Rezension: Der namenlose Tag von Friedrich Ani
Für viele Leser ist Friedrich Anis Name fest mit seinem Ermittler Tabor Süden verknüpft. Ich kenne die Romane rund um Tabor Süden nicht, habe den Autor jetzt aber mit seinem neuen Roman „Der namenlose Tag“ kennenlernen dürfen. Ein beeindruckendes Leseerlebnis!
„Der namenlose Tag“ von Friedrich Ani
Suhrkamp Verlag
301 Seiten
19,95 € (Hardcover)
Der 14. Februar wird für Doris und Ludwig Winther für immer mit unaussprechlichem Leid verbunden sein. Vor nunmehr 20 Jahren erhängte sich ihre damals siebzehnjährige Tochter Esther im Park. Anzeichen gab es keine, Esther war ein lebenslustiges und fröhliches Mädchen. Es bleiben die nagenden Zweifel der Eltern, ob es nicht doch ein Mord gewesen sein könnte. Als Doris Winther ihrer Tochter in den Freitod folgt, bleibt für den verlassenen Vater nur ein Weg: er muss dem Tod seiner Tochter auf den Grund gehen. Er wendet sich an den pensionierten Polizisten Jakob Franck.

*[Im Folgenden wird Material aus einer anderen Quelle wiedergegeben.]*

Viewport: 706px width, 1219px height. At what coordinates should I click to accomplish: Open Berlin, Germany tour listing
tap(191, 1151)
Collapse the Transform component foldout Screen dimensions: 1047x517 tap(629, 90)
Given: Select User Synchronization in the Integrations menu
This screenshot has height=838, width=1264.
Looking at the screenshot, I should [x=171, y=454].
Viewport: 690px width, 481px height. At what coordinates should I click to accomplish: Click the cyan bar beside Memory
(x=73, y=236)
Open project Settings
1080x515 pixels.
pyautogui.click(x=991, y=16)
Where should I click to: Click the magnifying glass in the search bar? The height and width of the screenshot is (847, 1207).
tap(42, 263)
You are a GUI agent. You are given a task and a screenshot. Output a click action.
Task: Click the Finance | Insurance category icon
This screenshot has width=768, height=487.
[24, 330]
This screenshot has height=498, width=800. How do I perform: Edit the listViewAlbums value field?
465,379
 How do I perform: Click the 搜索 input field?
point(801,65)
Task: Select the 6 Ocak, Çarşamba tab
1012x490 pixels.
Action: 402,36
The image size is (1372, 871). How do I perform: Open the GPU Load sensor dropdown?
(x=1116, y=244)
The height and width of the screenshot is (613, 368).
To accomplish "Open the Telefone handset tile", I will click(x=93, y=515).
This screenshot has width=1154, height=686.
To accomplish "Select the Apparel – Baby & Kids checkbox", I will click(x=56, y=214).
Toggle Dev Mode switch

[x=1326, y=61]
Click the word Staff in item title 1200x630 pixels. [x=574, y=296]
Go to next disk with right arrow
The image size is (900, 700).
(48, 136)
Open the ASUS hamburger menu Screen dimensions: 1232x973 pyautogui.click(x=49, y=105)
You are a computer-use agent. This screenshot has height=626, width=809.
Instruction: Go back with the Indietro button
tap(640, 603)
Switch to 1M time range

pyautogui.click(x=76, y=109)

Das Bild des pensionierten Kriminalbeamten, der sich eines vergessenen Falles annimmt, ist fast schon klassisch. Und obwohl Friedrich Anis Protagonist Franck auch einige weitere Klischees bedient, wirkt er doch nicht klischeehaft. Mit Franck lernen wir einen ebenso ruhigen wie einfühlsamen Charakter kennen und bekommen durch ihn einen ganz besonderen Blick auf das Leben und vor allem den Tod. Der direkte Bezug des Charakters zu Todesfällen und seinen Toten wirkt fast liebevoll und verbreitet eine ganz besondere, andächtige Stimmung.
Dazu trägt auch Friedrich Anis toller Stil bei: wichtige Episoden der Geschichte werden wiederholt beleuchtet. Verschiedene Ausschnitte bedeutender Szenen mehrfach neu und anders erzählt. Diese gedoppelten Teile wirkten dabei auf mich keineswegs langweilig, vielmehr transportieren sie eine ruhige Atmosphäre in der kleinste Hinweise an besonderer Bedeutung gewinnen.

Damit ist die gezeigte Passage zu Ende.